Fig. 7. DexM decreased the frequency of GABAergic mPSCs in SCN^VIP neurons.

a Representation graphs of glutamatergic mPSCs between the baseline (black) and DexM (green) groups (upper: glutamatergic mPSCs horizontal bar: 1 s, glutamatergic mPSCs vertical bar: 10 pA; lower: glutamatergic mPSCs horizontal bar: 10 ms, glutamatergic mPSCs vertical bar: 10 pA). b Cumulative probability plot of the interevent interval of glutamatergic mPSCs (baseline group (black), DexM group (green)). There were no significant differences in the frequency of glutamatergic mPSCs between the baseline and DexM groups (paired Student’s t-test: P = 0.8652; N = 7 mice, n = 11 cells). c There were no significant differences in the normalized probability and the mean amplitude of glutamatergic mPSCs between the baseline and DexM groups (paired Student’s t-test: P = 0.0597; N = 7 mice, n = 11 cells). d Representation graphs of GABAergic mPSCs between the baseline (black) and DexM (green) groups (upper: GABAergic mPSCs horizontal bar: 500 ms, GABAergic mPSCs vertical bar: 40 pA; lower: GABAergic mPSCs horizontal bar: 125 ms, GABAergic mPSCs vertical bar: 40 pA). e Cumulative probability plot of the interevent interval of GABAergic mPSCs (baseline group (black), DexM group (green)).
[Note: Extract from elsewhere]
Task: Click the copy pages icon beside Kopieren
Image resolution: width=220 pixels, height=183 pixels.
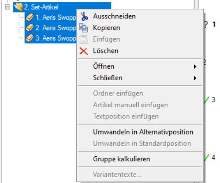Action: pyautogui.click(x=84, y=28)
Compared to the baseline group, the frequency of GABAergic mPSCs significantly declined in the DexM group (paired Student’s t-test: *P = 0.0225; N = 6 mice, n = 15 cells). f There were no significant differences in the normalized probability and the mean amplitude of GABAergic mPSCs between the baseline and DexM groups (paired Student’s t-test: P = 0.5582; N = 6 mice, n = 15 cells). g Schematic diagram summarizing the mechanism by which DexM affects sleep and rhythm. Data are represented as mean ± SEM.